2020 Vegetable Crops Chemical Use Report

The 2020 Agricultural Chemical Use Survey of vegetable producers collected data about pesticide use as well as pest management practices on acres planted to 22 different vegetable crops. NASS conducted the survey among producers in 18 states, focusing on the states that were major producers for the surveyed crops. (Fig. 1)

Data are for the 2020 crop year, the one-year period beginning after the 2019 harvest and ending with the 2020 harvest. Data are available online for all 22 vegetables (see sidebar for how to access). This report highlights the three vegetables sampled in the most states: onions, pumpkins, and snap beans.
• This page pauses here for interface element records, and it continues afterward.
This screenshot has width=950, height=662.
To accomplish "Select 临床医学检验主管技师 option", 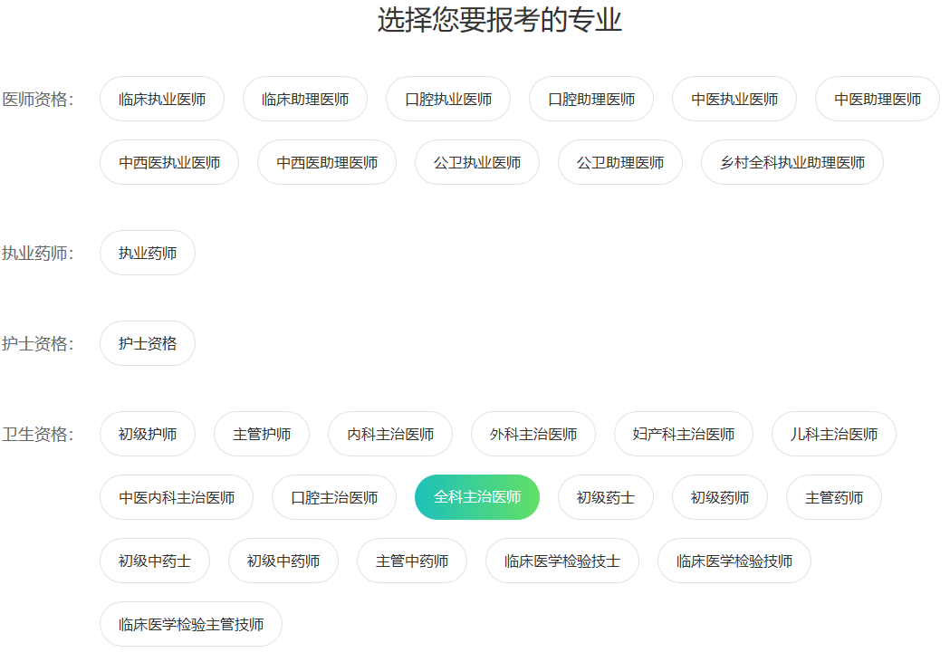I will tap(191, 624).
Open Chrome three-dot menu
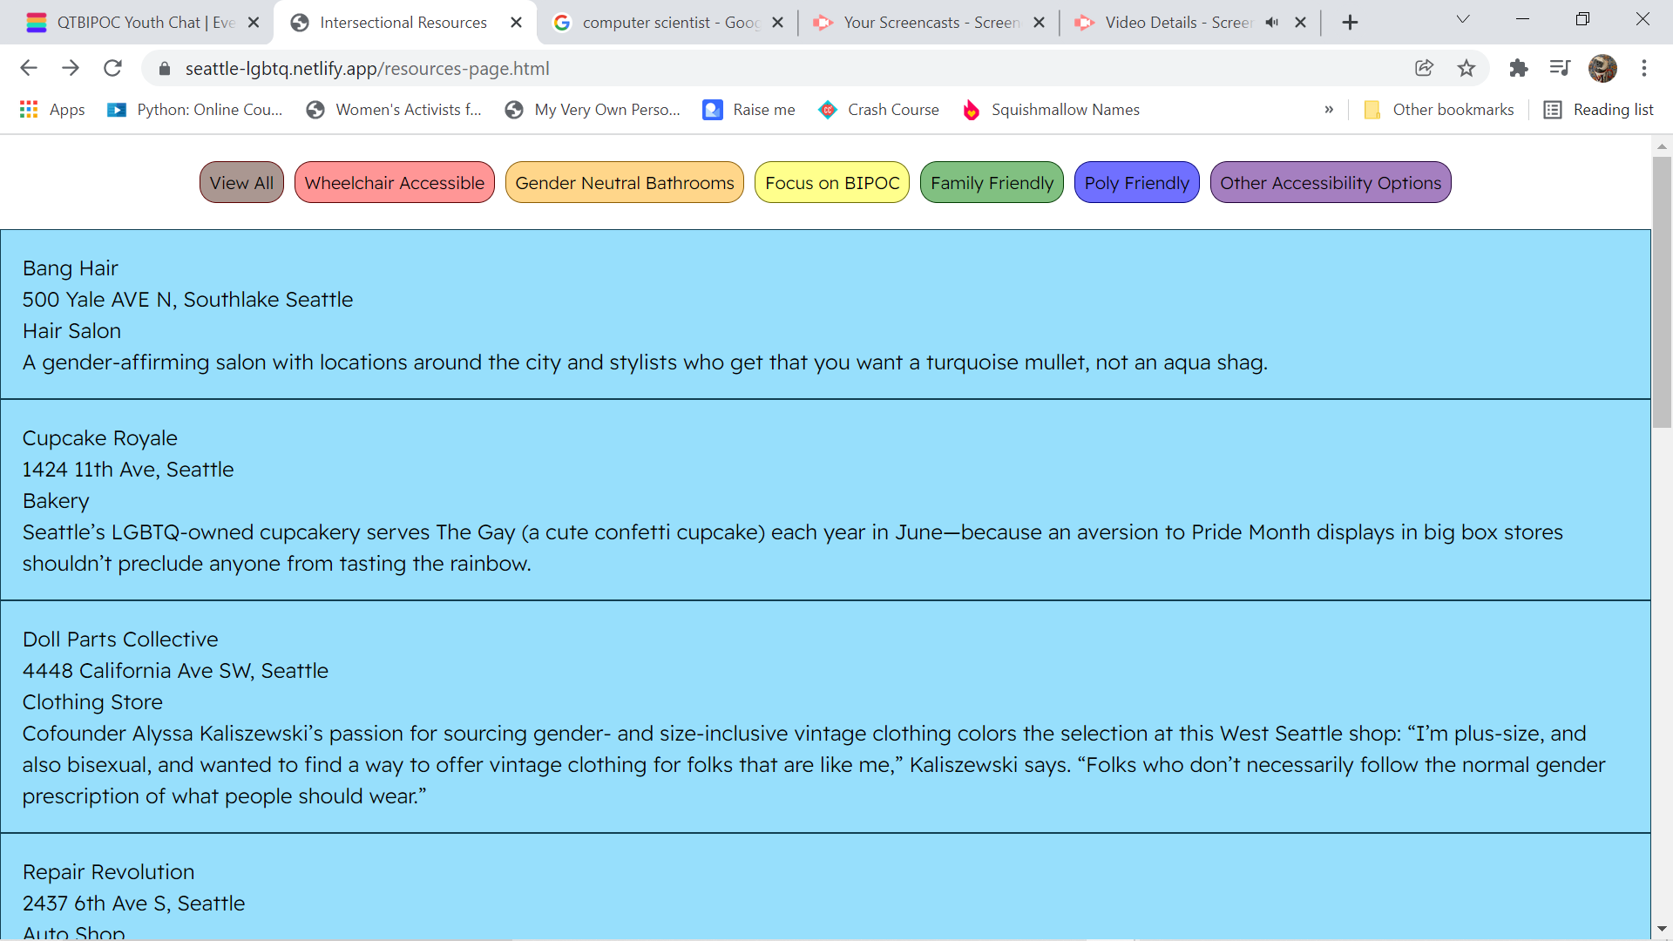1673x941 pixels. click(1644, 68)
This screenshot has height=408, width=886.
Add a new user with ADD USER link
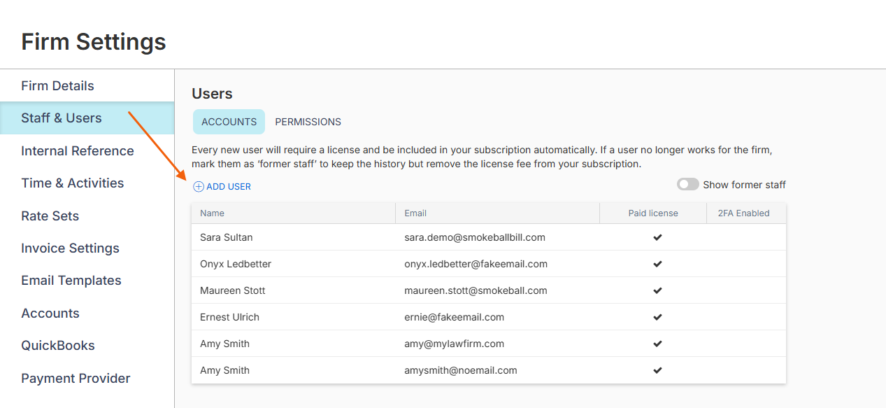[x=222, y=187]
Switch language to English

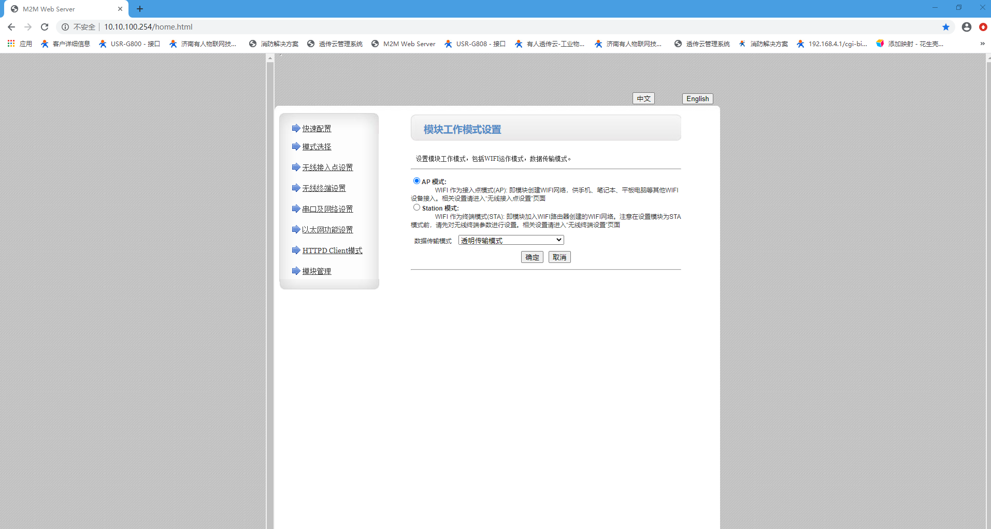tap(697, 99)
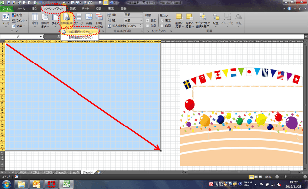Click the 印刷範囲 print area icon
Screen dimensions: 308x189
click(67, 20)
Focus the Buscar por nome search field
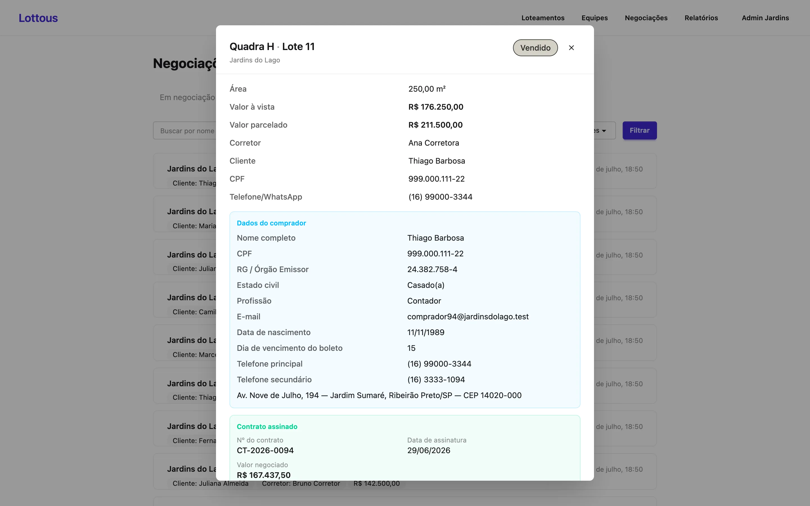Image resolution: width=810 pixels, height=506 pixels. (x=185, y=131)
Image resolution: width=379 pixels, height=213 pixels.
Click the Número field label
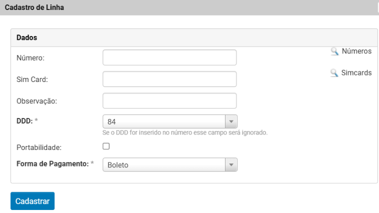[x=31, y=58]
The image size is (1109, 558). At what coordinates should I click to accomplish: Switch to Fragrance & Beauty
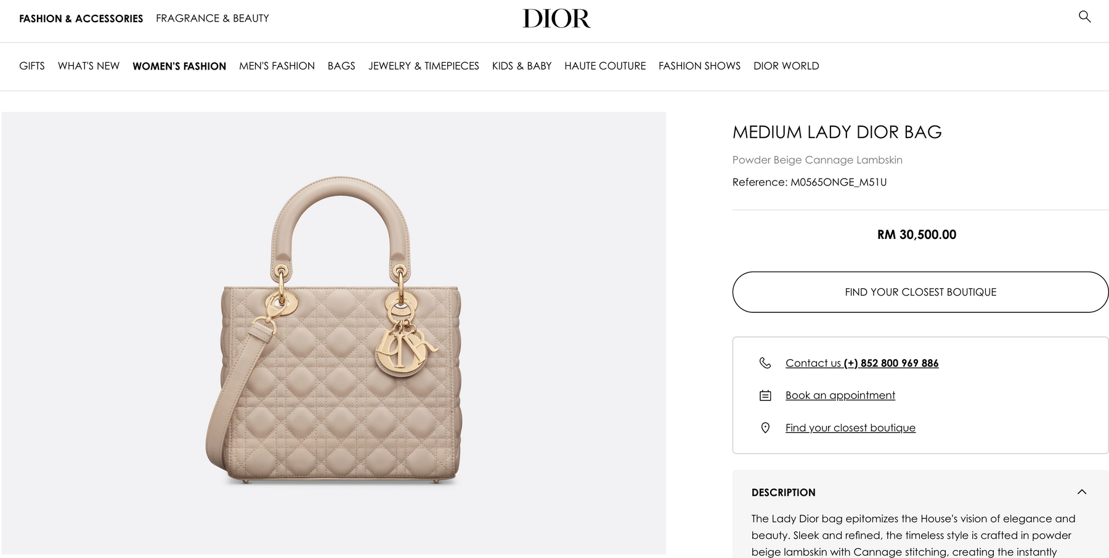tap(213, 18)
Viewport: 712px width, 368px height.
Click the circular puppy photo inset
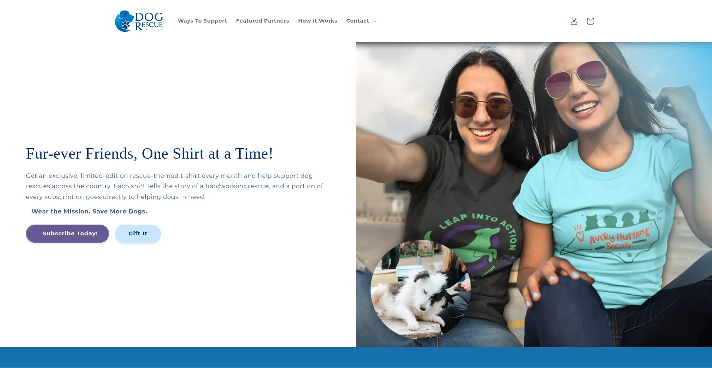pos(421,289)
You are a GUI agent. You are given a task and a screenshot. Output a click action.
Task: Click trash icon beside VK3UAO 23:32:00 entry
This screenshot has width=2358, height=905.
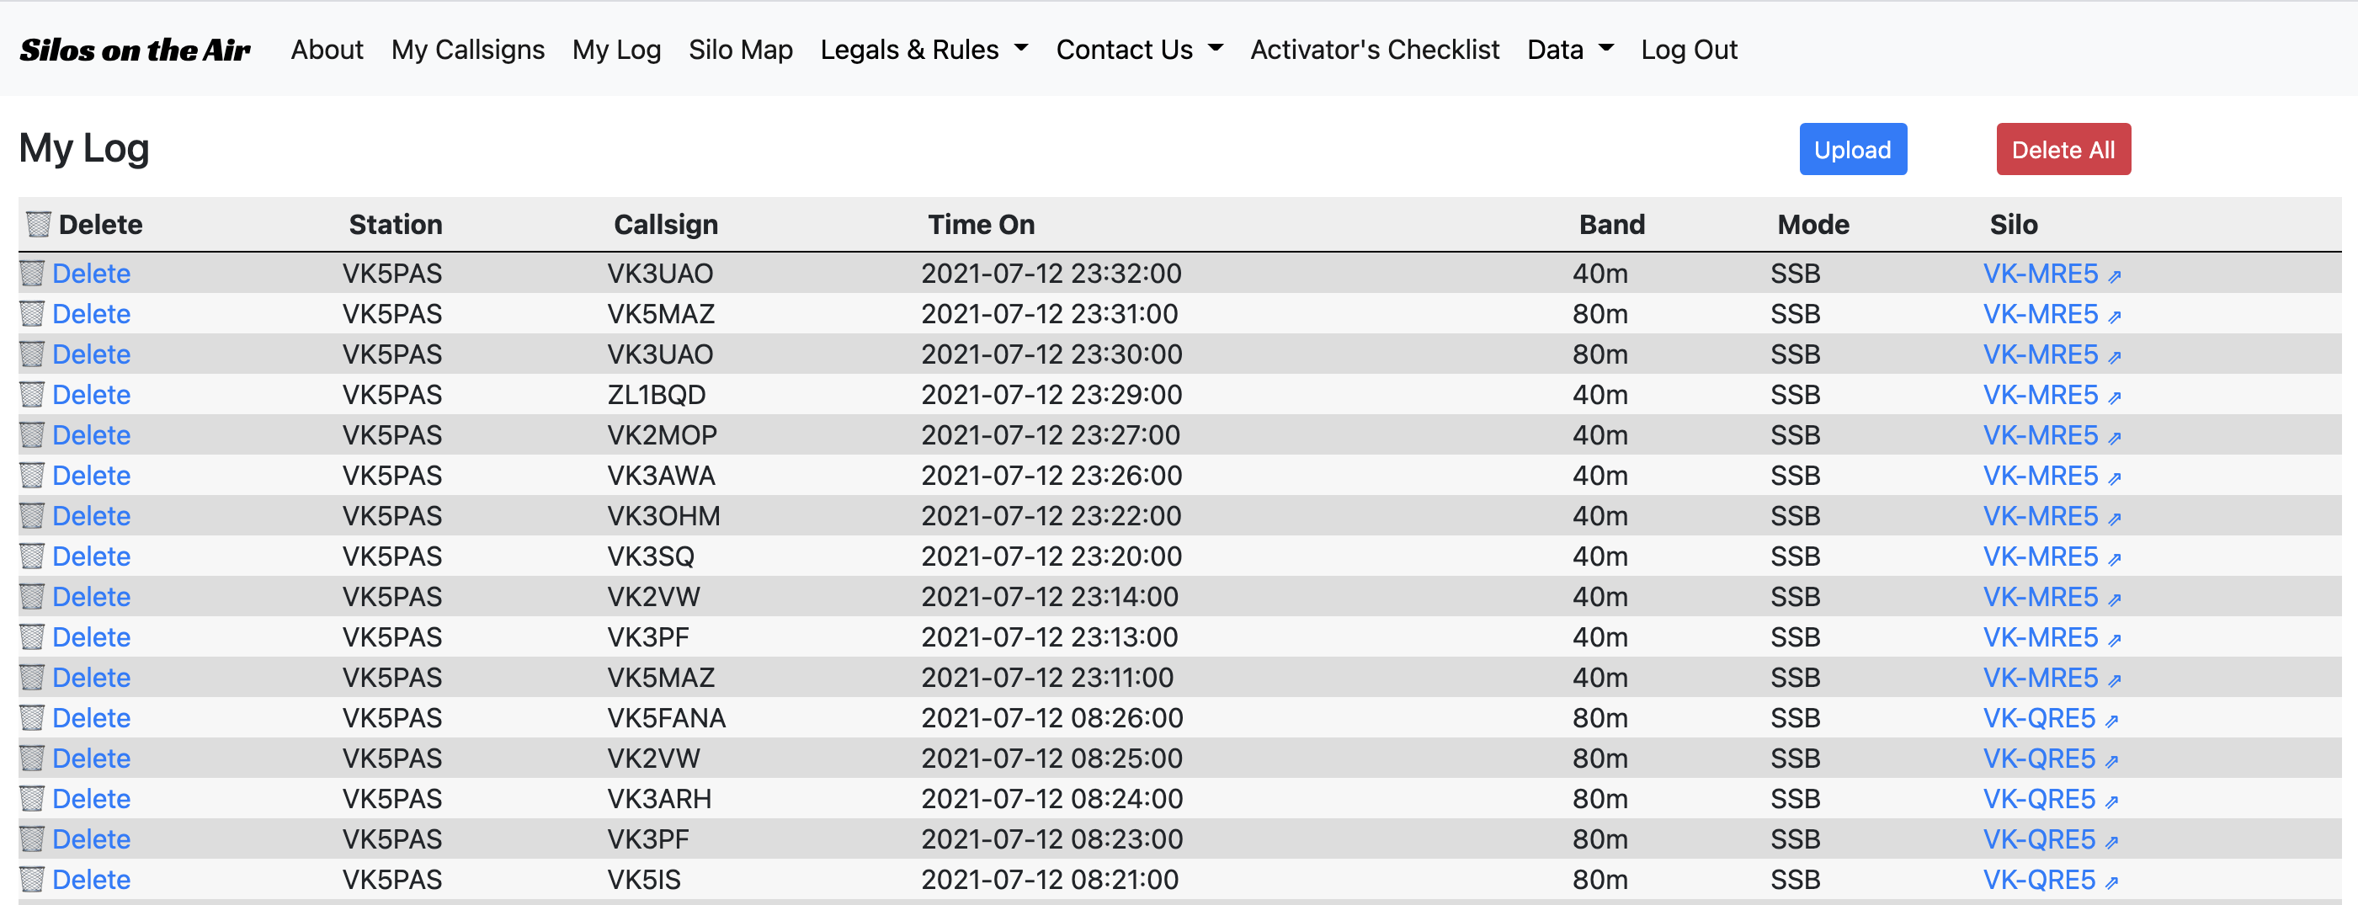(32, 274)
Who Uses Agricultural Chemical Use Data?

Producers, consumers, suppliers, policymakers, USDA and other federal and state agencies rely on chemical use and other pest management data to make decisions about health, environment, safety, and trade issues. Some examples of how the data are used:

  • To evaluate the quality and safety of U.S. food products, providing assurances to both domestic and international customers.

  • To identify industry trends and determine the impact of on-farm chemical use and pest management.

  • To assess the quality of streams, rivers, and groundwater; the impact of human activities; the benefits of conservation practices; and the effectiveness of integrated pest management.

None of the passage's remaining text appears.